Then she was falling away.

Then she was gone.

13

Claire came awake feeling sick, wretched, and cold. Someone was pounding on the back of her head with a croquet mallet, or at least that was how it felt, and when she tried to move, the whole world spun around.

“Shut up and stop moaning,” somebody said from a few feet away. “Don’t you dare throw up or I’ll make you eat it.”

It sounded like Jason Rosser, Eve’s crazy brother. Claire swallowed hard and squinted, trying to make out the shadow next to her. Yeah, it looked like Jason—skanky, greasy, and insane. She tried to squirm away from him, but ran into a wall at her back. It felt like wood, but she didn’t think it was the Glass House attic.

He’d taken her somewhere, probably using the portal. And now none of her friends could follow, because none of them knew how.
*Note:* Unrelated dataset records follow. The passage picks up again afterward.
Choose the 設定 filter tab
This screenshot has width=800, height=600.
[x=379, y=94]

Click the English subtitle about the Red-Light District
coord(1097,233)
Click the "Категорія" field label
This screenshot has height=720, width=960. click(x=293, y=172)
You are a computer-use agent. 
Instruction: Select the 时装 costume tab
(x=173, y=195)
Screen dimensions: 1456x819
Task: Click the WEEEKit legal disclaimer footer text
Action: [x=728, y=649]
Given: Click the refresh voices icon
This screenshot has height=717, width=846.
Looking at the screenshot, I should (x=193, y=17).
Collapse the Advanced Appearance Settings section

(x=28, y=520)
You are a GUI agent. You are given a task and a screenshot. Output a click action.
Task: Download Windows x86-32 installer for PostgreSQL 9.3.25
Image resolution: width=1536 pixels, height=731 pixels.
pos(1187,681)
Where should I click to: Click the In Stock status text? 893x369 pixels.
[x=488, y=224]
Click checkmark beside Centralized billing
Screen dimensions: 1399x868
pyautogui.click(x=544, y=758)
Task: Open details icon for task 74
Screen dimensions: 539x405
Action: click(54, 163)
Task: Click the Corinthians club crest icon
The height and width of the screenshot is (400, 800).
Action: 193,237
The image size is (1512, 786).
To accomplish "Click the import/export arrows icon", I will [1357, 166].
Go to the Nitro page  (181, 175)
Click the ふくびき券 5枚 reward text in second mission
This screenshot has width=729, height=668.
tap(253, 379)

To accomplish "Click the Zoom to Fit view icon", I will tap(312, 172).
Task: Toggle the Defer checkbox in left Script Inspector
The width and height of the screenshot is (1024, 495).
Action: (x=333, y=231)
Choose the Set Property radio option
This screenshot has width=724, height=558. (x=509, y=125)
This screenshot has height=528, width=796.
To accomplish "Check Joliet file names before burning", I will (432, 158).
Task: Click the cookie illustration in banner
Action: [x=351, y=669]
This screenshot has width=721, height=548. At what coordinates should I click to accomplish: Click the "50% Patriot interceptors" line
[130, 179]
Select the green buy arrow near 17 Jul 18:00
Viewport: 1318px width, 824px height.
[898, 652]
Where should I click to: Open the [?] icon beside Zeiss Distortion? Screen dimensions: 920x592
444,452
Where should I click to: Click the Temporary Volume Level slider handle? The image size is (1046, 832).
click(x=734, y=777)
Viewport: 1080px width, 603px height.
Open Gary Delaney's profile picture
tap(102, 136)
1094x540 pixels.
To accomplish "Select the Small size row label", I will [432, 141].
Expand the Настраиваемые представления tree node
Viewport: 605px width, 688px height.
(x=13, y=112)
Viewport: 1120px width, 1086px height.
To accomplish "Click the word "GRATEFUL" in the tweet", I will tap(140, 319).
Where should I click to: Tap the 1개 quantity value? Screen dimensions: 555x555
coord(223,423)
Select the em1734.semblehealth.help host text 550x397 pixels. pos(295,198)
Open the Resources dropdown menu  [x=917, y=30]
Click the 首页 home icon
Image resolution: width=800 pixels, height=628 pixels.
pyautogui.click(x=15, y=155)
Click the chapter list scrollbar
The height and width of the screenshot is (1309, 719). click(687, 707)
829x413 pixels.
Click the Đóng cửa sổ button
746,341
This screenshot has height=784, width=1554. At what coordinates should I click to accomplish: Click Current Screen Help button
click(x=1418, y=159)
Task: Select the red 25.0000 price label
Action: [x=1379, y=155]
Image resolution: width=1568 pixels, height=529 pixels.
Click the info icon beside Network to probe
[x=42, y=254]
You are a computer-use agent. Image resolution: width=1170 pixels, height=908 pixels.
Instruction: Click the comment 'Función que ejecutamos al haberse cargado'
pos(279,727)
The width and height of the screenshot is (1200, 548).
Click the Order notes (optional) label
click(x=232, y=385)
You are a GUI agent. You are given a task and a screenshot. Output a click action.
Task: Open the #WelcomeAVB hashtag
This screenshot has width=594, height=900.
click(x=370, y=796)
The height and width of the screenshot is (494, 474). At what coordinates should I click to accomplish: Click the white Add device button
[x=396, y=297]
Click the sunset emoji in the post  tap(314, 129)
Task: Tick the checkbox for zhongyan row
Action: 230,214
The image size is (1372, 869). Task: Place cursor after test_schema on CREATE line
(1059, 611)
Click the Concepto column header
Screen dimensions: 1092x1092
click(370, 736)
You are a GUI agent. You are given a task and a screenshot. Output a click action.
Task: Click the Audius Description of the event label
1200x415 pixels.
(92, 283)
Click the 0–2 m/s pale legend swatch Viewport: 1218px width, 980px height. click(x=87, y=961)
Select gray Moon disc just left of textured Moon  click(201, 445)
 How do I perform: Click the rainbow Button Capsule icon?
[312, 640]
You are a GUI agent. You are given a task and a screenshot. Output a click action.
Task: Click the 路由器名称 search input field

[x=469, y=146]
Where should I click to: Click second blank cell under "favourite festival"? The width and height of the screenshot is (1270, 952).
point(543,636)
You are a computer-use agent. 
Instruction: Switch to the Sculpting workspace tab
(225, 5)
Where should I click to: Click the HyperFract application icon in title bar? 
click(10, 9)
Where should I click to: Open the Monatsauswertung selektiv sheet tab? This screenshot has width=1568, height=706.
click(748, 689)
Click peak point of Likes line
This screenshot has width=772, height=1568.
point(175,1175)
Her hands and feet were tied. Claire blinked, trying to clear her head. That was a little unfortunate, because with clarity came the awareness of just how bad this was. Jason Rosser really was crazy. He’d stalked Eve. He’d—at least allegedly—killed girls in town. He’d definitely stabbed Shane, and he’d staked Amelie at the feast when she’d tried to help him.

And none of her friends back at the Glass House would know how to find her. To their eyes, she would have just . . . vanished.

“What do you want?” she asked. Her voice sounded rusty and scared. Jason reached out and moved hair back from her face, which creeped her out. She didn’t like him touching her.

“Relax, shortcake, you’re not my type,” he said. “I do what I’m told, that’s all. You were wanted. So I brought you.”

“Wanted?”

A low, silky laugh floated on the silence, dark as smoke, and Jason looked over his shoulder as the hidden observer rose and stepped into what little light there was.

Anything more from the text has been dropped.